La histeria colectiva se propagó rápidamente. En total, 19 personas fueron ahorcadas y decenas más encarceladas en condiciones deplorables. Ninguna practicó la brujería; todas fueron víctimas de una paranoia descontrolada que convirtió a vecinos en enemigos y a la comunidad en verdugo.

Hoy, la cacería de brujas continúa, no en la plaza del pueblo, sino en nuestro mundo digital. No hemos aprendido nada sobre los peligros de la intolerancia ni de la histeria colectiva.

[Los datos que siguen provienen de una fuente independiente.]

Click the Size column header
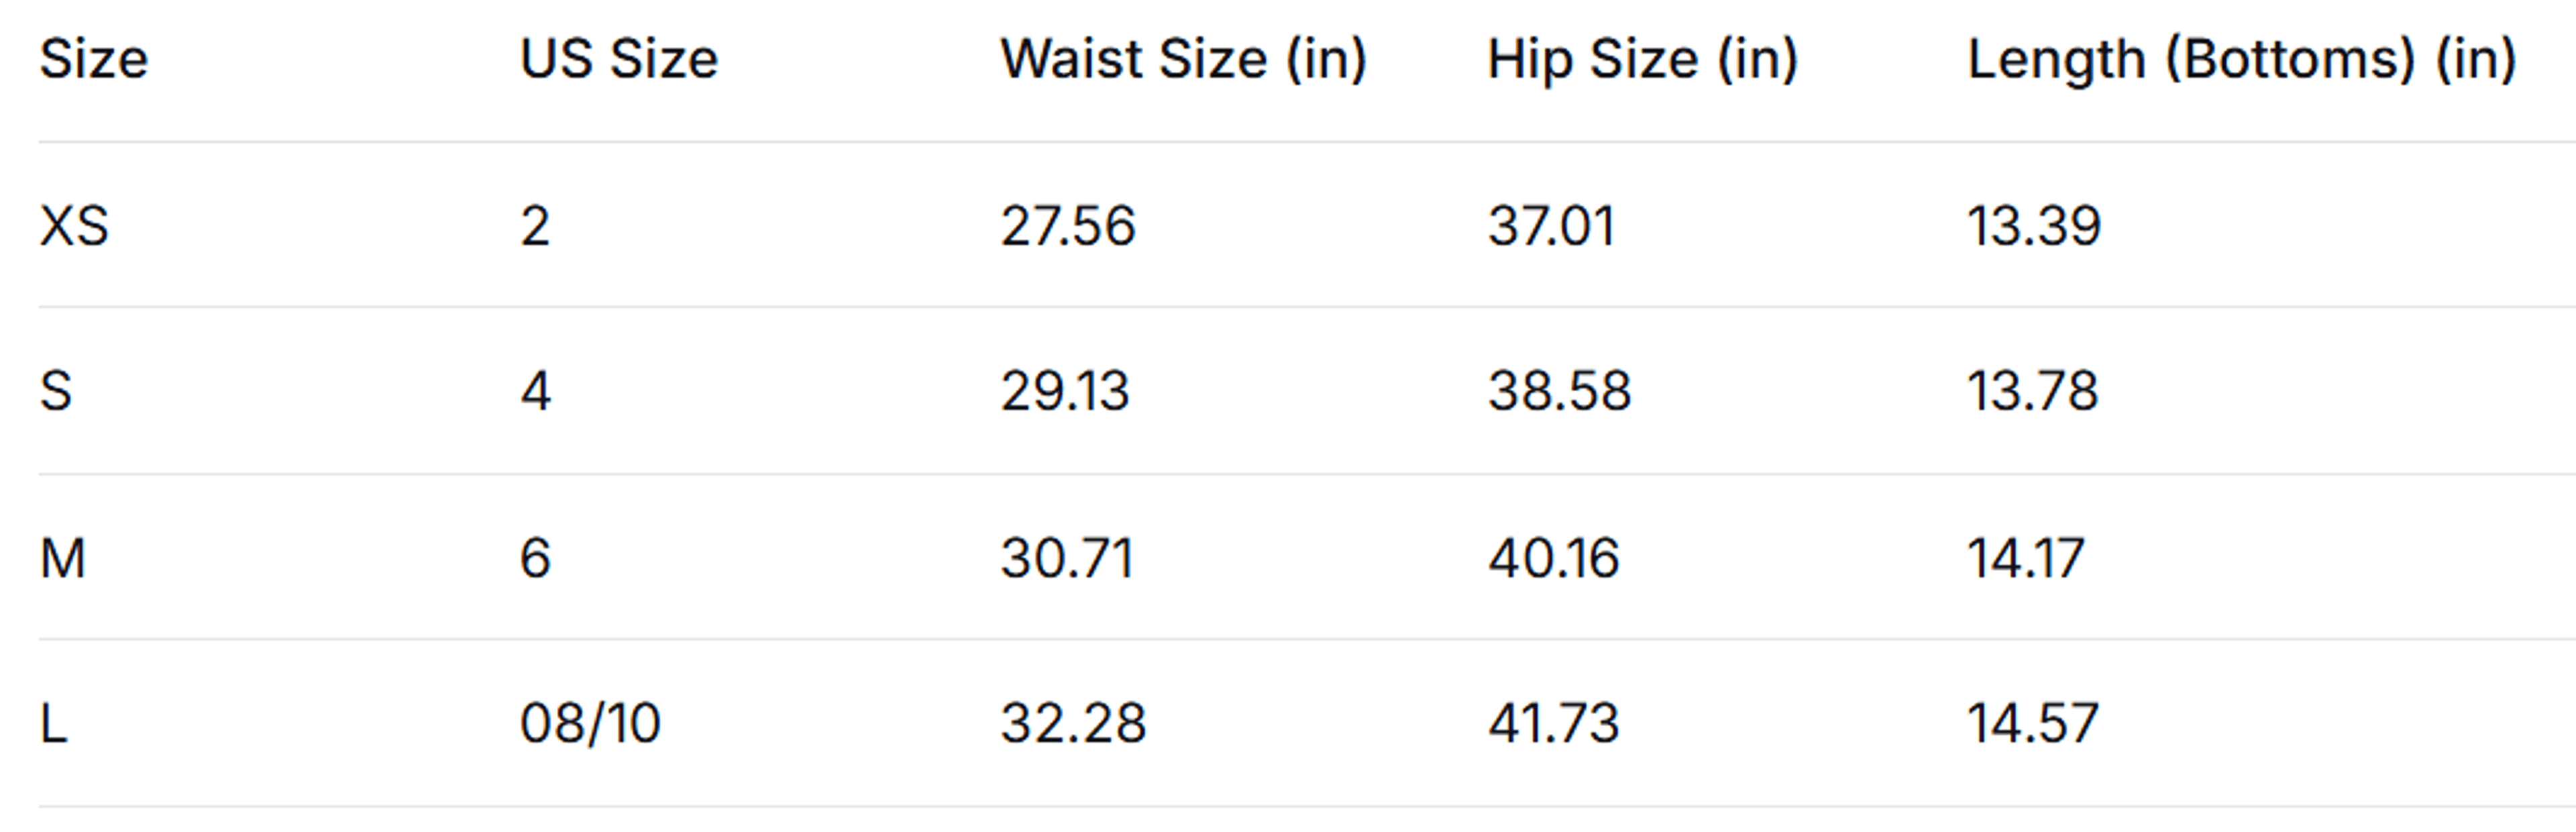The width and height of the screenshot is (2576, 832). pos(94,59)
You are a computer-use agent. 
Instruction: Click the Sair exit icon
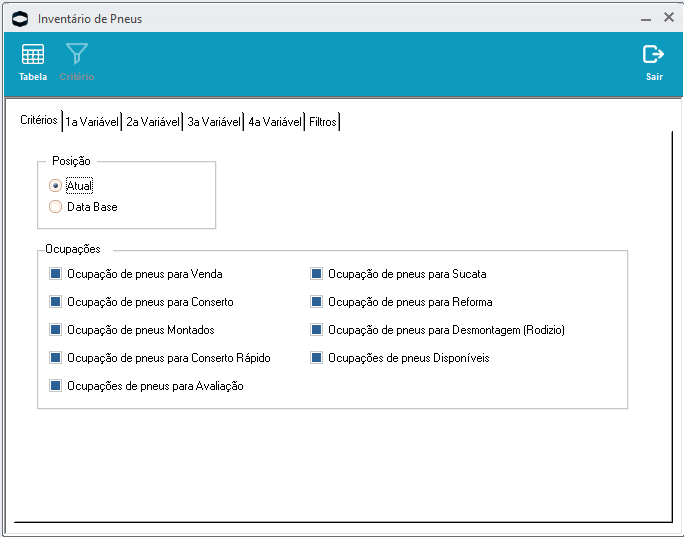(x=653, y=55)
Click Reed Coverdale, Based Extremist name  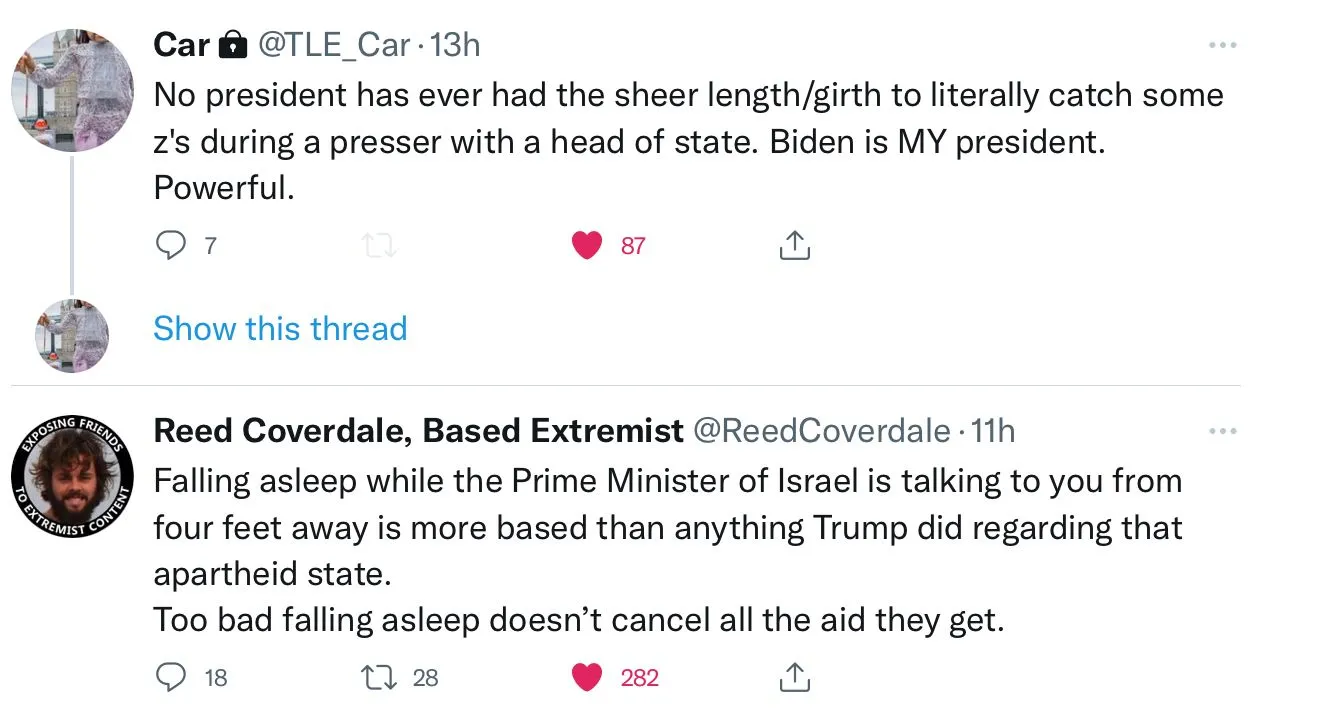tap(418, 431)
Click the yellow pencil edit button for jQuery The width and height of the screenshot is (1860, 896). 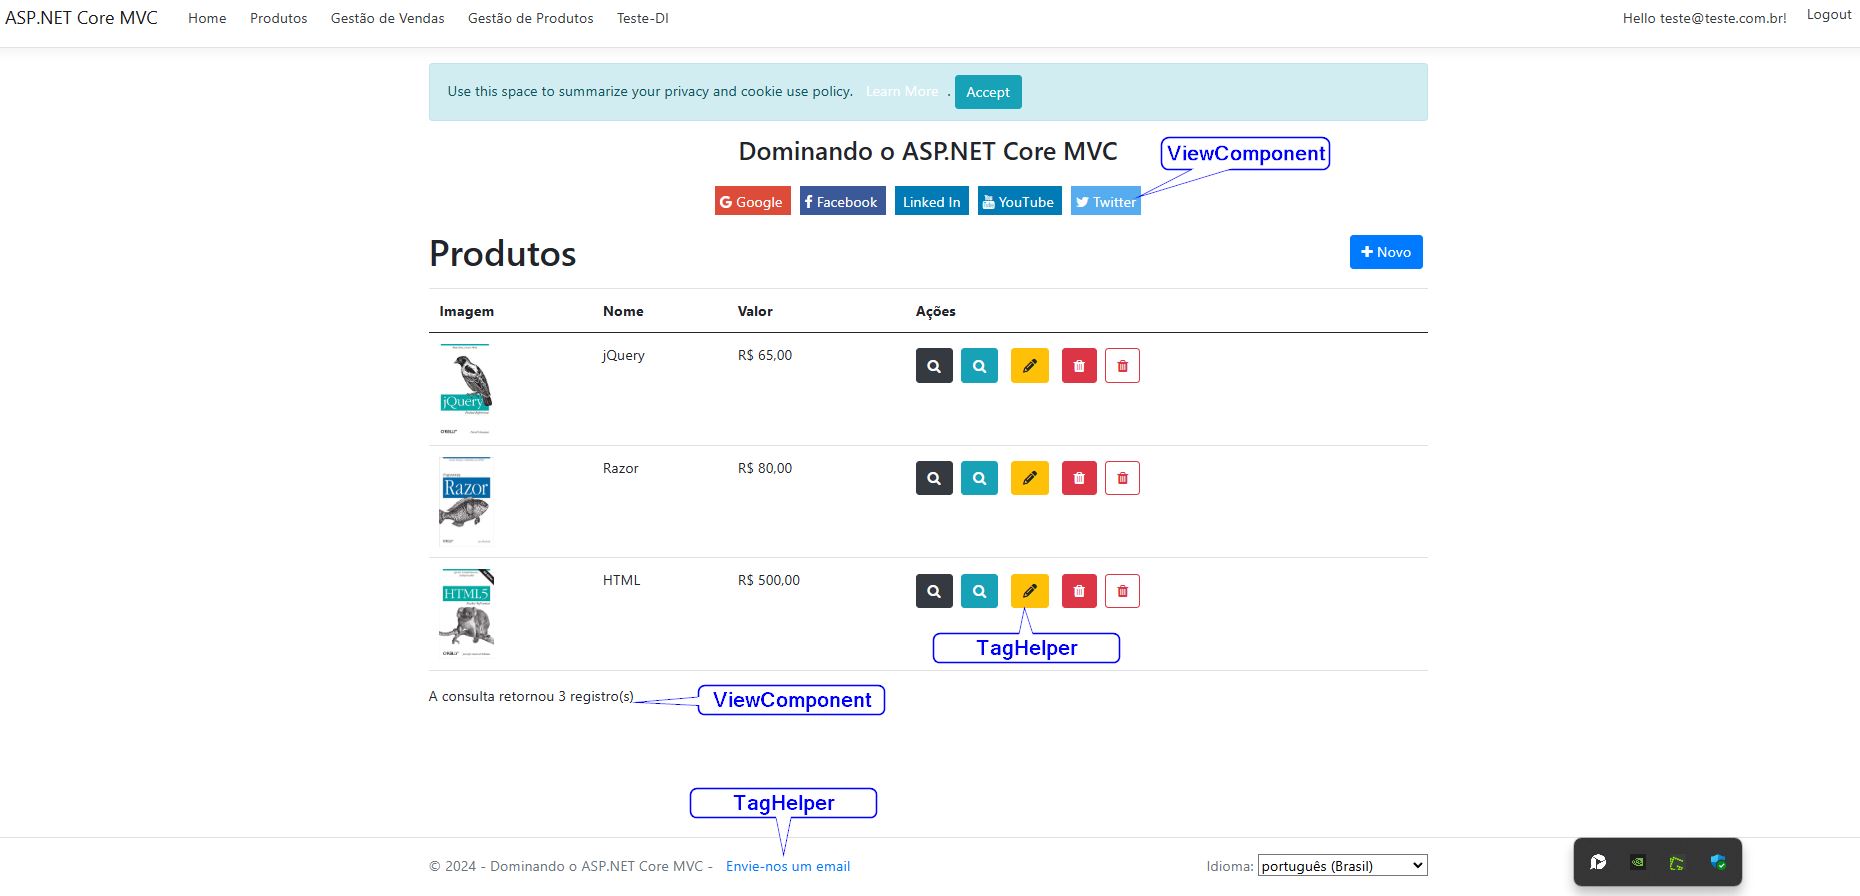[1029, 366]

Nuestra intolerancia moderna no se dirige a la brujería, sino a emitir una opinión polémica o una frase desafortunada que pueden destruirnos profesionalmente, arruinar nuestra reputación o causar nuestro aislamiento social. Seguimos condenando a quienes piensan diferente, a los que desafían el status quo o se niegan a seguir la agenda establecida por quienes nos lideran.

Las cacerías de brujas nunca se han detenido; solo han cambiado de escenario, perpetuando el ciclo de intolerancia y juicios apresurados. Hoy vivimos con el miedo constante de terminar cancelados, quemados en las hogueras virtuales que nosotros mismos hemos encendido. No hemos aprendido nada. Hoy seguimos cazando brujas.